**Data shown**
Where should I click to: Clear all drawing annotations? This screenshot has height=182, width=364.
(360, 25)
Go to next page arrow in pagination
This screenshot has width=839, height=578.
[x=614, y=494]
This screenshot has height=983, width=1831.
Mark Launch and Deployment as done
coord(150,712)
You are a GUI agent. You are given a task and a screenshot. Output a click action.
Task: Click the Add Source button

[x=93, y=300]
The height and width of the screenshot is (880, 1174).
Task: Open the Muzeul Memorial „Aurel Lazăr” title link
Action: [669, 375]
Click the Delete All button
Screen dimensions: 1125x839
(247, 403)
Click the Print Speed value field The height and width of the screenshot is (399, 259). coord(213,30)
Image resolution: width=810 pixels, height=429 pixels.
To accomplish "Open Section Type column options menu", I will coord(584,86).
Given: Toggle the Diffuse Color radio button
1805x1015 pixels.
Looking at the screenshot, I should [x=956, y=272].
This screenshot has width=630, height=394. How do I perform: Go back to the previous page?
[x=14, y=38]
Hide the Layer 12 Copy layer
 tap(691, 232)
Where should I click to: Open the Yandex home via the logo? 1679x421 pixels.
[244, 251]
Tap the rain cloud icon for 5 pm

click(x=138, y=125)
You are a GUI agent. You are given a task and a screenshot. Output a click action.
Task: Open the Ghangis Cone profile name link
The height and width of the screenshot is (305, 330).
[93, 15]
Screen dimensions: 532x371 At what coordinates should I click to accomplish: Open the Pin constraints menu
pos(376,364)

**Exercise instructions**
Rewrite the listing from the line that contains "Click the Print" through the end of the listing, swapping "Open" for "Launch" and keeping everything else the same.

**Expected answer**
Click the Print Speed value field The height and width of the screenshot is (399, 259). coord(213,30)
Image resolution: width=810 pixels, height=429 pixels.
To accomplish "Launch Section Type column options menu", I will coord(584,86).
Given: Toggle the Diffuse Color radio button
1805x1015 pixels.
Looking at the screenshot, I should [x=956, y=272].
This screenshot has width=630, height=394. How do I perform: Go back to the previous page?
[x=14, y=38]
Hide the Layer 12 Copy layer
 tap(691, 232)
Where should I click to: Launch the Yandex home via the logo? 1679x421 pixels.
[244, 251]
Tap the rain cloud icon for 5 pm

click(x=138, y=125)
You are a GUI agent. You are given a task and a screenshot. Output a click action.
Task: Launch the Ghangis Cone profile name link
The height and width of the screenshot is (305, 330).
[93, 15]
Screen dimensions: 532x371 At what coordinates should I click to accomplish: Launch the Pin constraints menu
pos(376,364)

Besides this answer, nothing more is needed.